The other item investors would have loved to hear was that Facebook was making a concerted effort to truly monetize Instagram -- now. Unfortunately, that was conspicuously absent from Facebook's earnings call. There's no denying Instagram and its now over 300 million monthly average users (MAUs) is ideally suited for Facebook-like spots, especially video -- it's a natural for a photo-sharing site. But it appears investors will need to wait a while longer.
As for the future
Though certainly not a major issue, another area worth monitoring is Facebook's MAU growth -- or lack thereof. Last quarter's 1.39 billion MAUs was only a slight improvement over Q3's 1.35 billion. Of course, Facebook properties like WhatsApp boasts over 700 million MAUs, and Messenger has skyrocketed to over 500 million, so considering its multiple platforms, user growth continues. However, as things stand, its primary site is responsible for the vast majority of revenues today, so until its other platforms start adding meaningfully to sales, growth hinges on Facebook alone.
The MAU "problem" is that there are more people across the globe without Internet access than with it. So until Zuckerberg's Internet.org initiative takes off, and Google starts sending its Project Loon connectivity balloons and solar-powered drones into orbit, where's Facebook's MAU growth going to come from?
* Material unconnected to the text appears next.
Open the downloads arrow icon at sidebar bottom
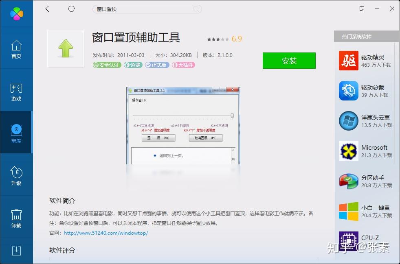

When it's all said and done, analyst estimates of $100 a share aren't far-fetched as Facebook continues pumping up the ad revenues. But as is the case with any stock, that doesn't mean there aren't a few roadblocks Facebook will need to overcome along the way. Are expenses, delays in monetizing Instagram, or slowing MAU growth deal-breakers? No, not at all, but they are worth keeping tabs on.
The article 3 Reasons Facebook Stock Could Fall originally appeared on Fool.com.
Tim Brugger has no position in any stocks mentioned. The Motley Fool recommends Facebook, Google (A shares), and Google (C shares). The Motley Fool owns shares of Facebook, Google (A shares), and Google (C shares). Try any of our Foolish newsletter services free for 30 days. We Fools may not all hold the same opinions, but we all believe that considering a diverse range of insights makes us better investors. The Motley Fool has a disclosure policy.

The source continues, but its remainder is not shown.